Les hôpitaux et les pompes funèbres refusaient alors patients et victimes, et des responsables de la Maison Blanche choisissaient soit de tourner la situation en dérision avec des blagues homophobes, soit d'ignorer simplement le nouveau virus.
Lors d'un rassemblement cette semaine à West Hollywood, lieu de haute importance pour la communauté LGBT+ de Los Angeles, l'acteur Matt Ford a été ovationné lorsqu'il a évoqué la douleur "insoutenable" de ses symptômes après avoir contracté la variole du singe.
Il a déclaré ensuite à l'AFP qu'il avait "clairement eu des doutes sur le fait de raconter son expérience", ce qu'il a également fait en ligne.
"J'ai vraiment hésité avant de tweeter en raison de la potentielle stigmatisation sociale et de la cruauté des gens - particulièrement sur internet - mais heureusement, les retours ont été principalement positifs", a-t-il dit.
Si la variole du singe n'a jusqu'ici pas été classée comme maladie sexuellement transmissible (MST) et peut infecter tout un chacun, les hommes ayant des relations homosexuelles représentent actuellement le groupe le plus touché.
Transmissible par contact cutané, la maladie est le plus souvent transmise par l'activité sexuelle et l'Organisation mondiale de la Santé a exhorté cette semaine les hommes gays et bisexuels à limiter leurs partenaires sexuels.
Pour Grant Roth, qui fait partie d'un réseau de collecte d'informations sur la maladie à New York, "il n'est pas homophobe de dire que certains groupes sont touchés de manière disproportionnée".
"Et actuellement, cela concerne la communauté queer", dit-il.
- Stigmatisation -
Le fait que le virus touche principalement la communauté LGBT+ fait craindre l'émergence d'une forme de stigmatisation et une recrudescence d'homophobie. La colère grandit également envers le gouvernement américain, accusé de ne pas prendre la maladie suffisamment au sérieux.
Un manque de vaccins pour répondre à la demande a provoqué l'indignation à travers le pays où quelque 4.900 cas ont été recensés, plus que tout autre pays, sans décès pour le moment.
Le ministère de la Santé américain a annoncé son intention d'allouer 786.000 doses de vaccin supplémentaires, pour un total de plus d'un million de doses. Mais pour beaucoup, la réponse intervient trop tard.
"Nous avons besoin de plus de ressources, et de plus d'attention tournée vers le problème", martèle Jorge Reyes Salinas d'Equality California, une coalition d'organisations et de militants LGBT+.

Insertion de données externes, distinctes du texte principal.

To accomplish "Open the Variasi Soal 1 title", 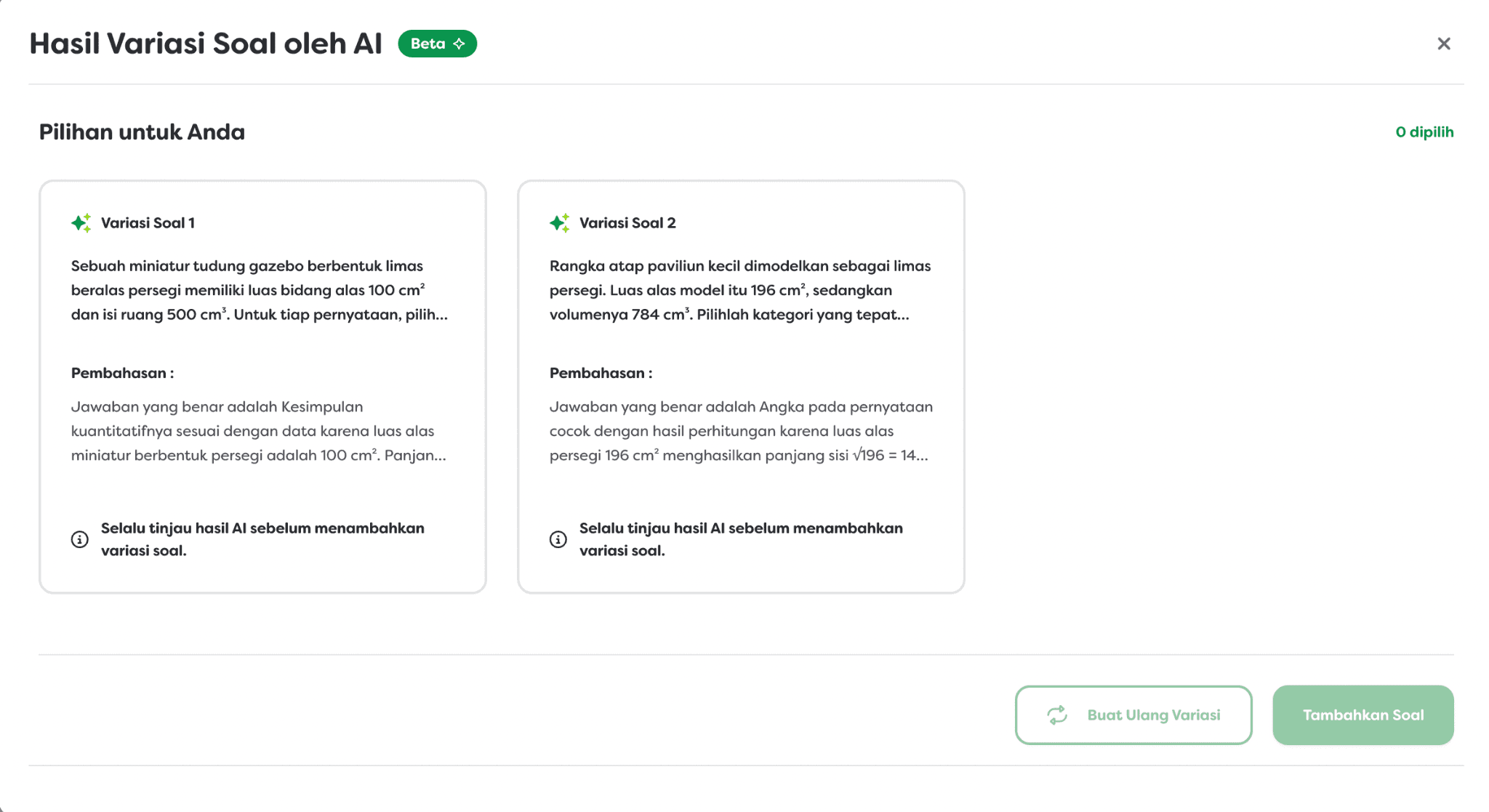I will coord(148,223).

"Ce n'est pas juste une préoccupation LGBTQ, cela ne devrait pas être dépeint de cette manière", ajoute-t-il.
La manière dont l'urgence sanitaire est traitée fait remonter des souvenirs douloureux, souligne-t-il, datant de la pandémie de VIH et de sida.
Selon Grant Roth, les hommes qui ont des relations homosexuelles ont été pointés du doigt, alors qu'en réalité, dit-il, la faute revient principalement au gouvernement qui n'a pas réagi de manière adéquate, en ne s'approvisionnant pas en vaccins et en tests plus tôt.
- Bulles -
Au rassemblement de West Hollywood, Andrea Kim, directrice du programme des vaccinations dans le comté de Los Angeles, a affirmé qu'une unité mobile pour la variole du singe allait "bientôt" arriver.
D'autres ont mis en avant les mesures que la communauté peut prendre pour se protéger d'ici là.
Dan Wohlfeiler, qui travaille sur les questions de prévention du VIH et autres MST depuis plus de trois décennies, a exhorté tout le monde à utiliser les leçons tirées du Covid pour faire face à la propagation, en restreignant notamment de manière temporaire les interactions sociales, y compris en matière d'activité sexuelle. Le but: créer des bulles.
Matt Ford a lui lancé un guide pour ceux qui contractent la maladie, qui commence par rappeler au lecteur qu'il n'y a aucune honte à cela.
"Je suis fière d'appartenir à cette ville et d'avoir l'opportunité" d'en apprendre plus à propos de la maladie, a déclaré après le rassemblement une femme trans et latino qui n'a pas souhaité donner son nom.
"Mais comment pouvons-nous ne pas avoir peur, quand historiquement, nous avons subi des discriminations?", souligne-t-elle.
"J'espère que cette fois ce sera différent", ajoute-t-elle.